Kendati demikian, tidak sedikit agen yang tidak profesional terhadap nasabahnya. Misalnya tidak memberikan informasi secara detil kepada nasabah mengenai polis asuransinya, sehingga berpotensi terjadinya sengketa kelak. Atau bahkan ada juga ada yang melakukan kecurangan-kecurangan lainnya demi kepentingan pribadinya.
Hingga Oktober 2016, layanan konsumen Otoritas Jasa Keuangan (OJK) menerima 7356 pertanyaan dari nasabah asuransi dan 988 laporan pengaduan soal asuransi. Laporan pengaduan ini berkontribusi 26% dari total pengaduan yang masuk ke OJK sebanyak 3855 pengaduan. Adapun yang paling besar dipermasalahkan ialah soal klaim dan polis asuransi.
Oleh karena itu, agen profesional menjadi tuntutan wajib bagi pelaku industri asuransi agar berbagai klaim bermasalah dan sengketa antara industri asuransi dan konsumen tidak terjadi lagi.
Menurut Chief Agency Officer PT AXA Financial Indonesia Nina Ong, seharusnya saat nasabah/ calon konsumen mendaftarkan polis auransi melalui agen, mereka harus menjelaskan secara detil polis tersebut, sebab perusahaan asuransi sudah memberikan pelatihan kepada agen.
"Setiap produk memiliki coverage berbeda-beda, ada yang ditanggung ada yang tidak. Setelah customer setuju, terjadi proses pembelian asuransi dan polis akan dikirimkan ke customer atau nasabah. Dalam polis jelas apa yang bisa diklaim dan apa yang tidak. Dan biasanya customer disarankan untuk melihat ke policy warding pada saat melakukan klaim yang dibutuhkan," ujar Nina di kantor pusat AXA Financial di Jakarta, belum lama ini.
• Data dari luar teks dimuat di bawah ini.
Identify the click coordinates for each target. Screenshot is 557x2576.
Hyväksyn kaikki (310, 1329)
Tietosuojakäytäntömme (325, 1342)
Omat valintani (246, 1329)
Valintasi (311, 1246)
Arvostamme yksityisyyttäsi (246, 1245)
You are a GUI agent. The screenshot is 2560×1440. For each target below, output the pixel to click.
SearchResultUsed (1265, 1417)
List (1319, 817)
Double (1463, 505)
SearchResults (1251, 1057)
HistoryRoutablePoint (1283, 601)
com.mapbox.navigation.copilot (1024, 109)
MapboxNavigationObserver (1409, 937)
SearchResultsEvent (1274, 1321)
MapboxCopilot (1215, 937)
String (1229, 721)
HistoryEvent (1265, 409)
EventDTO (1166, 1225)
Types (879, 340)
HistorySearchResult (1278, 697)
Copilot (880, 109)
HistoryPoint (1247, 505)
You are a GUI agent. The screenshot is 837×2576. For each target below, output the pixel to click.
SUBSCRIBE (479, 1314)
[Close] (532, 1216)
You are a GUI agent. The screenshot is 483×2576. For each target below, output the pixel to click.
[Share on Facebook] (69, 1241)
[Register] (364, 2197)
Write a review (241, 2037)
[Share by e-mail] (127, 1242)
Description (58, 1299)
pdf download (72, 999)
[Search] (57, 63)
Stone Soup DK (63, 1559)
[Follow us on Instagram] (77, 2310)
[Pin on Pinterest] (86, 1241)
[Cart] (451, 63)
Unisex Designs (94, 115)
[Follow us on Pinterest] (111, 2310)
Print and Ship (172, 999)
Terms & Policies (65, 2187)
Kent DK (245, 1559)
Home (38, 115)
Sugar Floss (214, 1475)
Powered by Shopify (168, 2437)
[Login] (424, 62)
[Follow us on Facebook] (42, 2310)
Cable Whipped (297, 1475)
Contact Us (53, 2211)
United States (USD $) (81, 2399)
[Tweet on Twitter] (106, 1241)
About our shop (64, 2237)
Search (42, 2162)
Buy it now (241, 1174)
Untuk mengantisipasi fraud yang dilakukan agen, Nina menuturkan setiap agen dibekali integritas yang tinggi dan menerapkan Good Corporate Governance (GCG). Selain itu agen juga harus memiliki lisensi keagenan.
"Jadi kalau agen itu fraud kita akan mengambil sanksi kepada agen tersebut. Tetapi sejauh ini customer kalau klaim, mereka akan selalu proses ke klaim center kita. Kalau klaim yang kita bayarkan juga langsung ke customer, bukan lewat agen. Jadi seperti itu, kalau agennya mau nakal juga tidak bisa, soalnya kita bayarkan ke customernya, ahli warisnya atau tertanggung," jelasnya.
Lebih jauh katanya, selain dapat melakukan klaim di customer care AXA dan melalui telepon. Nasabah juga dapat melakukan klaim di kantor pemasaran, semisal customer ingin mendapatkan informasi mengenai prosedur klaim dan lainnya.
"Makanya mengapa kita juga melakukan ekspansi kantor pemasaran untuk mendekatkan diri dengan masyarakat dan memberikan pelayanan lebih kepada customer," ungkapnya.
Selain itu, AXA juga memanfaatkan perkembangan teknologi, salah satunya menyediakkan nomor Whatsapp Claim yang dapat digunakan untuk melakukan klaim. Di mana customer dapat mengisi form kemudian diajukan melalui Whatsapp tersebut.
"Kalau kami proses nanti kami memberikan informasi dalam beberapa hari akan menghubungi kembali, pembayaran klaim telah disampaikan dan segala macam itu disampaikan langsung ke nasabah," tutur Nina.
Kendati demikian, dia mengakui edukasi kepada konsumen juga menjadi hal yang penting agar konsumen benar-benar memahami isi polis dan apa saja syarat dan ketentuannya.
"Begitu proses membeli produk asuransi selesai kan ada polis asuransinya, nah di situ agen harus mengantarkan. Di sini dengan tim marketing untuk produk kesehatan kita perlu mengedukasi. Misalkan cara klaim bagaimana, apa saja yang ditanggung, jadi customer bisa baca," pungkasnya.
Saat ini AXA Financial Indonesia sudah memiliki 14 ribu agen di seluruh Indonesia yang tersebar di 70 kantor pemasaran. Untuk menjaga profesionalitas, AXA fokus pada bagaimana meningkatkan pelayanan kepada customer dan kualitas agen.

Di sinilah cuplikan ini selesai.